Jones grinned when he told about why coon hunting these days can be so laid back. It’s actually much easier than ever before.
“When I got started about 10 years ago, you kept up with the dogs a lot better because you didn’t want to lose them,” he said. “Today we have collars on the dogs and hand held GPS locators that pinpoint not only exactly where the dog is, but which direction he’s heading and if he’s running, sitting or starting to circle. When he starts to tighten up that circle, you know he’s about to tree.”

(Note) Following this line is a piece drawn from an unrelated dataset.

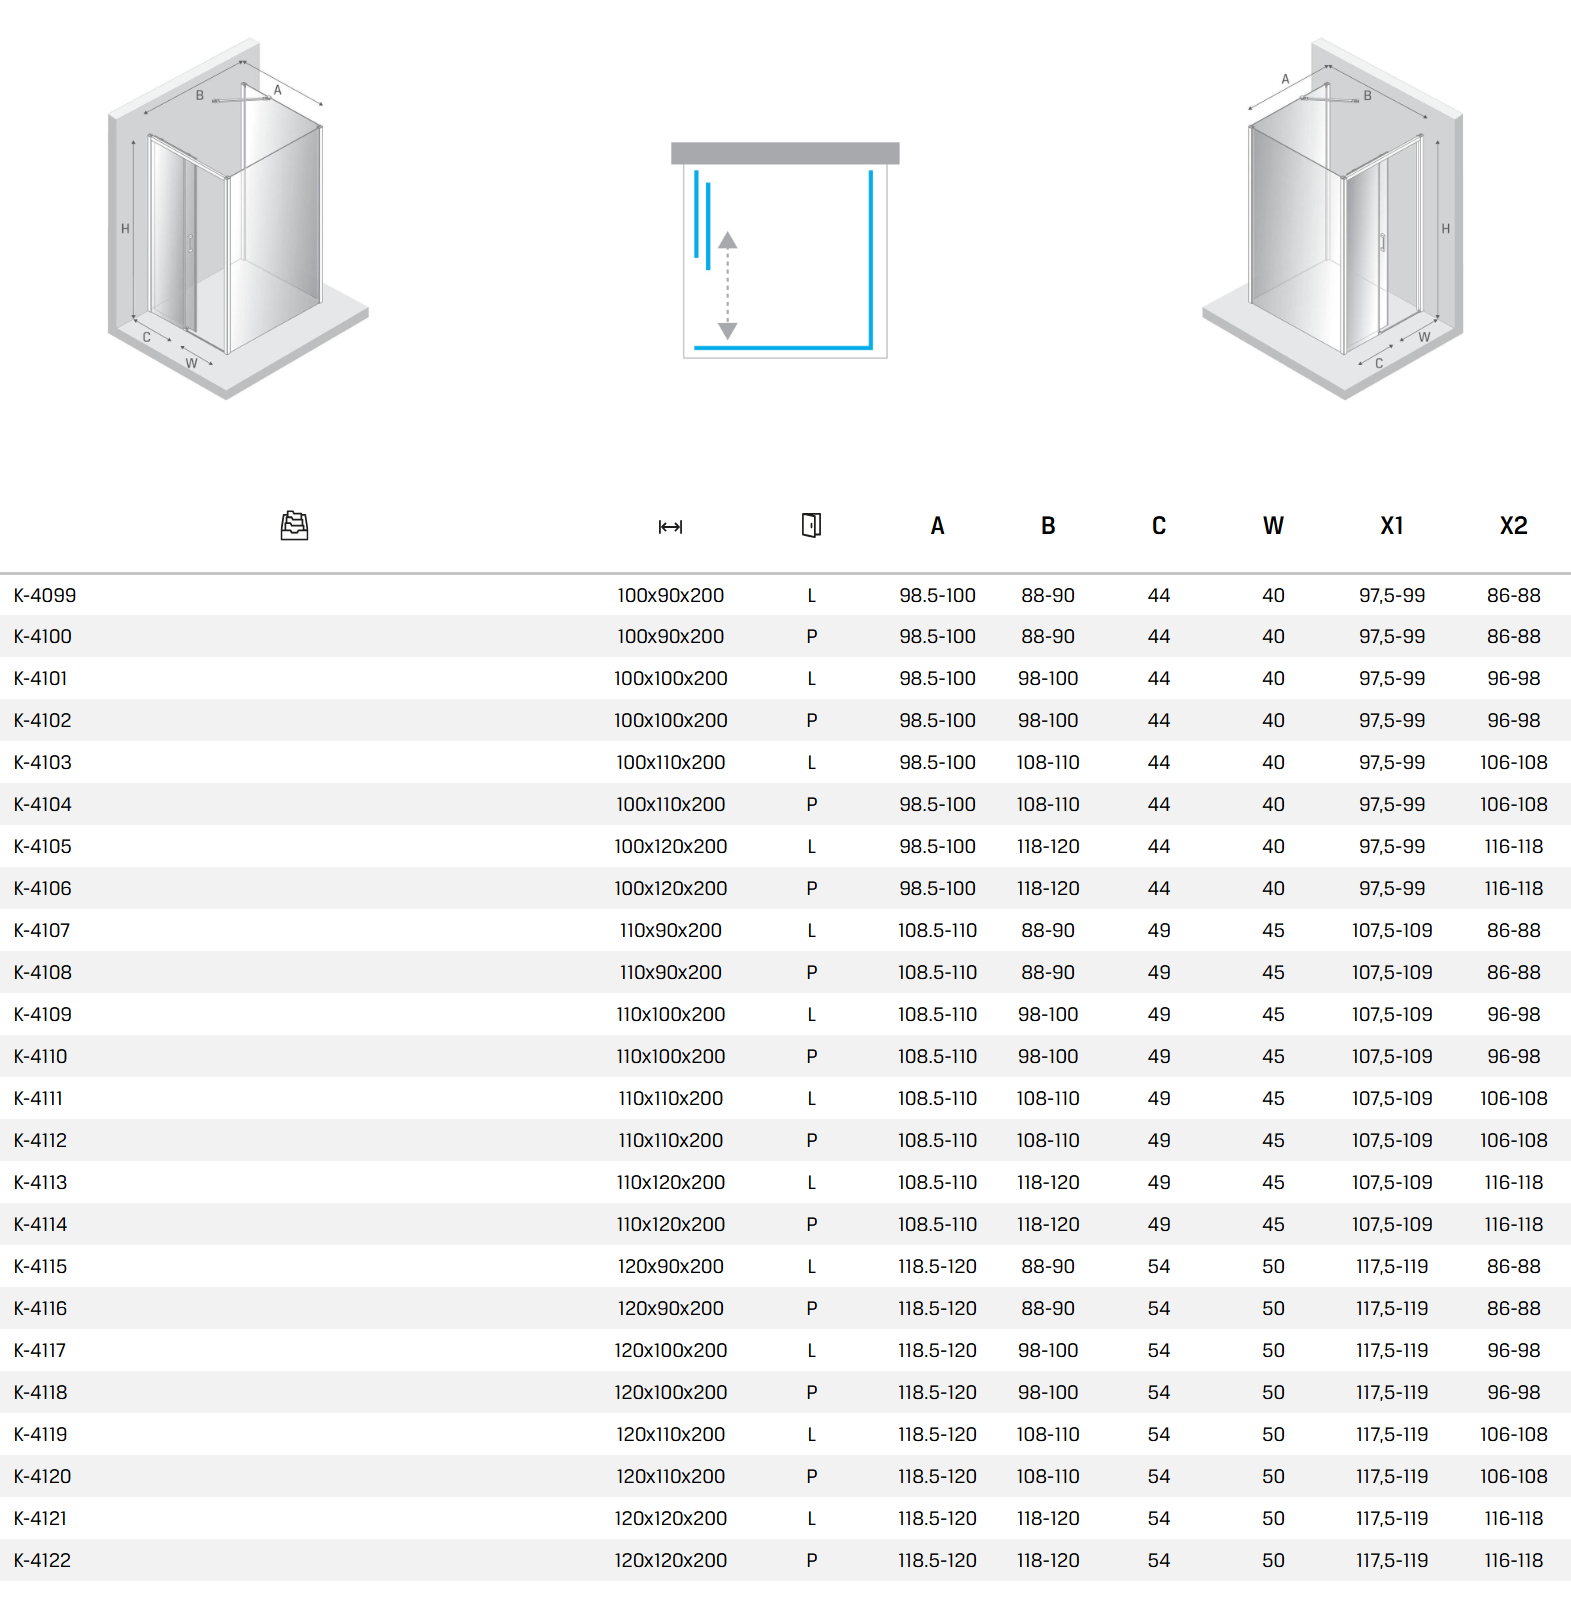Click the X2 value in the K-4103 row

Jones and his hunting partners watch all that action and information on the small GPS screen standing there in the dark of night. Hunters can also see roads, levees, bayous and creeks, fields and other landmarks on the GPS screen, so that makes it easier to get in and out of areas where the dogs are working.
A good dog is a hunter’s best friend
There’s another reason the GPS units are handy: The cost of a modern-day coon dog can range from $3,000, to $25,000 or more.

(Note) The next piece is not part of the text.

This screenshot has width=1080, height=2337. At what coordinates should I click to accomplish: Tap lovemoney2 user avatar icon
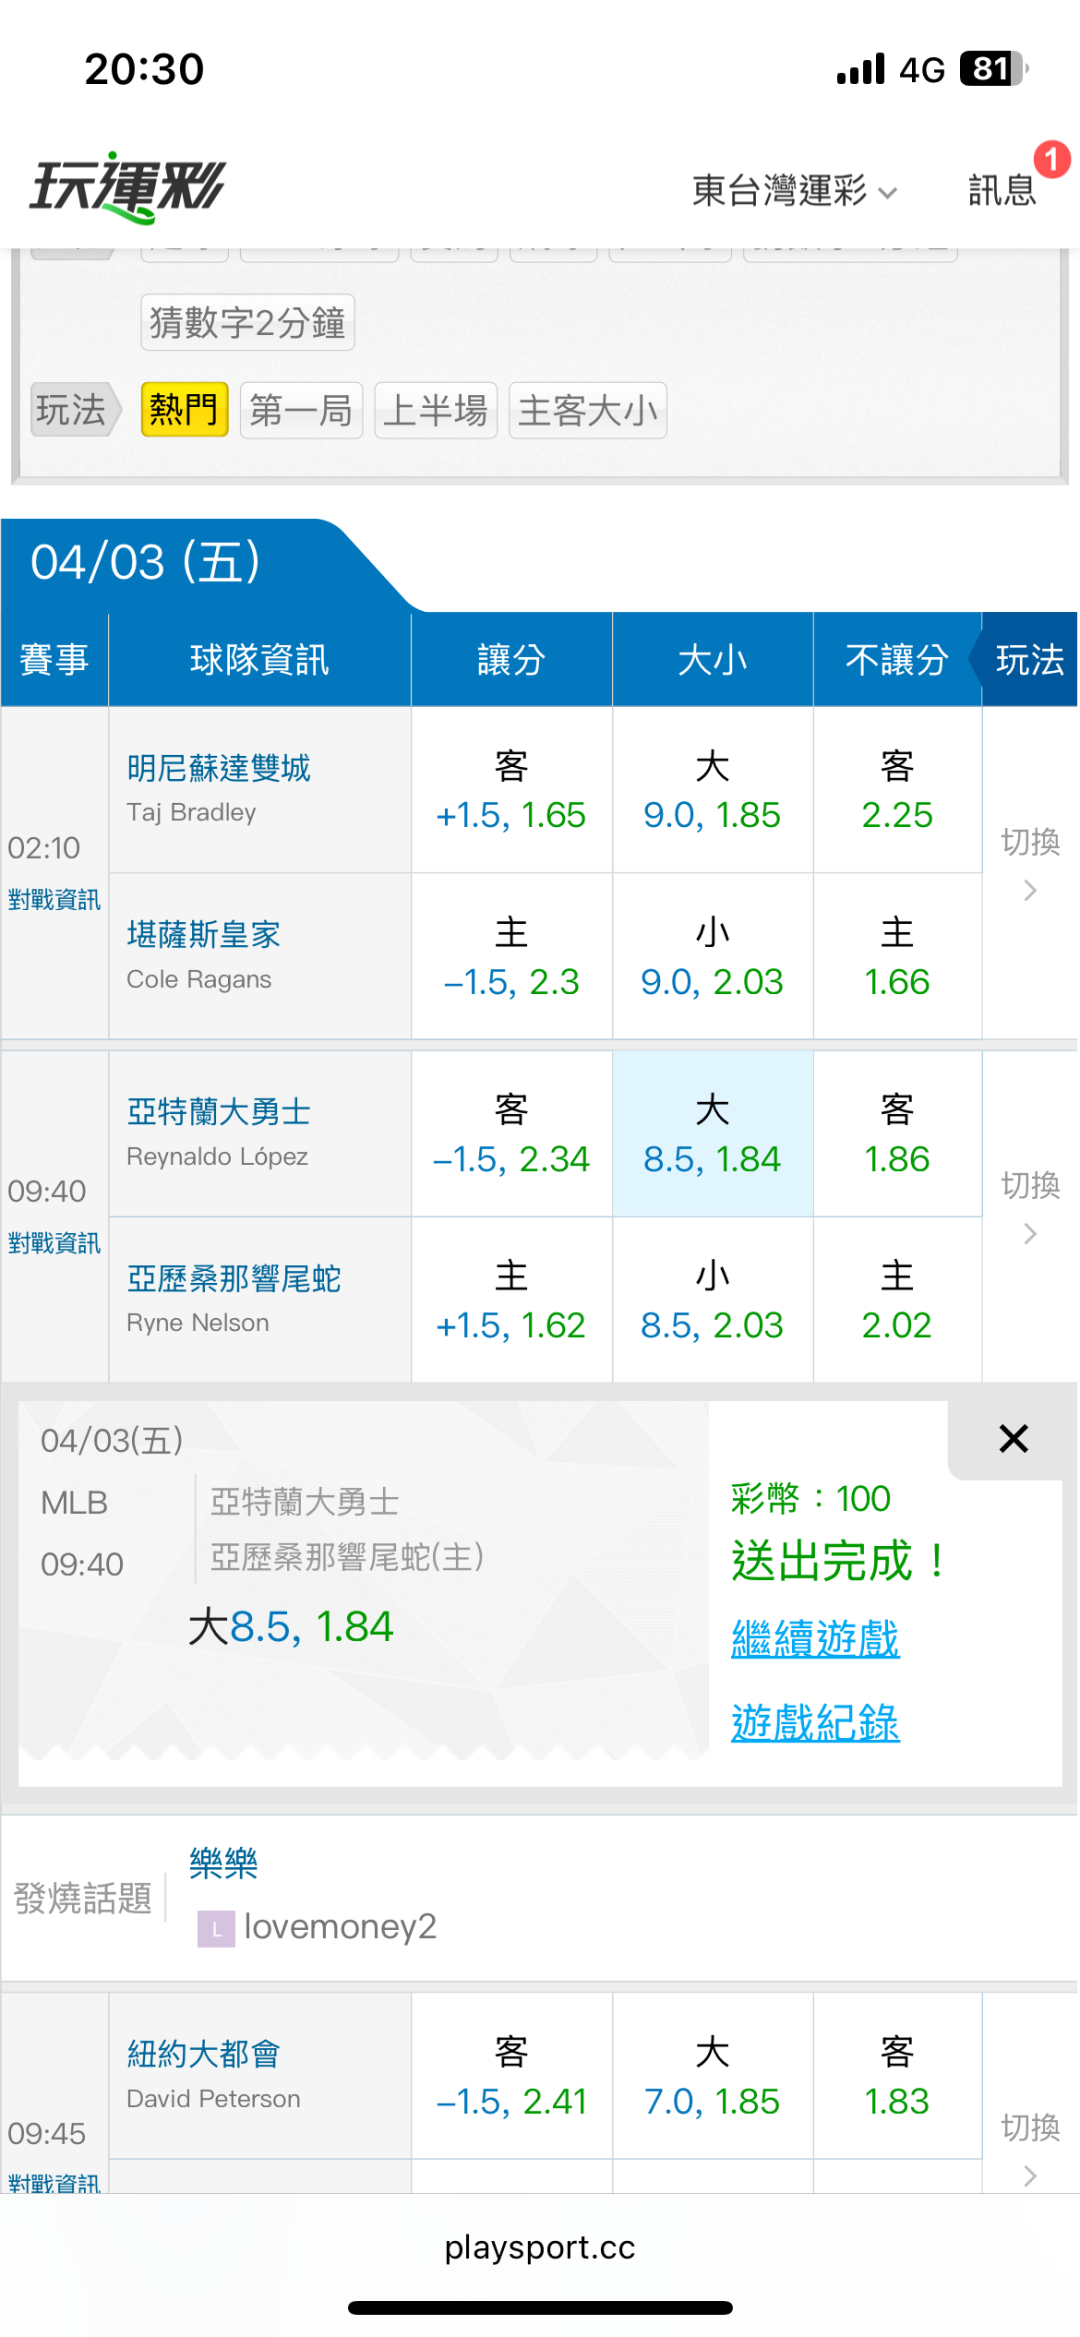click(216, 1928)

“When you turn them lose, that’s a big investment you are putting out there in the woods in the dark,” Jones said. “You want to know where he is.”
There is no set pattern for locating good coon hunting woods, but Jones said most good territory is bottomland hardwood with a water source not too far away.
If you are hunting in deer club woods right after the season, areas near feeders also attract raccoons. Jones does not hunt coons during the active deer hunting seasons to avoid conflicts with the hunters.
Obviously the key element in coon hunting is one or more good coon dogs. Jones explained how to get a good one, like his Original Mountain Cur, Tiger.
“You need to get a dog that has come from a good line of treeing dogs,” Jones said. “There’s two ways to do that. You can get one as a puppy and take him to the woods as a puppy and grow him into a dog. Or you can get a mature dog, and as one of my friends says, that is kind of like buying a lottery ticket — you take him to the woods, scratch it off and see what you’ve got.
“Either way, most of being a good tree dog is bred into them naturally. When I started Tiger off as a pup, I showed him a couple of raccoons in a cage and let him get the smell. The first couple of times we went, he didn’t do much. But then one night he was treeing coons left and right. It was like a light bulb had gone off. Once they learn what they are supposed to do and that you are going to come and shoot, they just get better and better.”
And just like Clower, Jones and his coon hunting companions have lots of stories. Some are harrowing, like when the dogs bayed a big feral hog and the hunters came up on it 20 yards away armed with nothing but headlamps and one little .22 rifle. On occasion, they’ll hear strange noises in the night that are unexplainable. When that happens, they just brush it off and move on.
One Clower-like story that Jones likes to tell involved Tiger and Phillip’s dog, Blue Duck. They are used to hunting together, but one night when they shot a coon out of the tree, it wasn’t dead. So Blue Duck ran up and grabbed the coon on its chest. The coon proceeded to bite down on Blue Duck’s big coon dog ear. About the time Blue Duck let go, Tiger grabbed hold of the coon’s backside. So the coon didn’t let go.
The three of them ran around in a circle for several minutes before the frantic hunters got them separated. The sounds from that ruckus in the middle of the night likely would have scared off the bravest person within hearing distance. By the time they ended the battle, old Blue Duck’s ear was in such bad shape they had to pack it in and go home.
But all ended well — and they were back in the woods in a week. As Jones would say, taking off on a fishing saying, “A bad night coon hunting is still better than a good day at work.”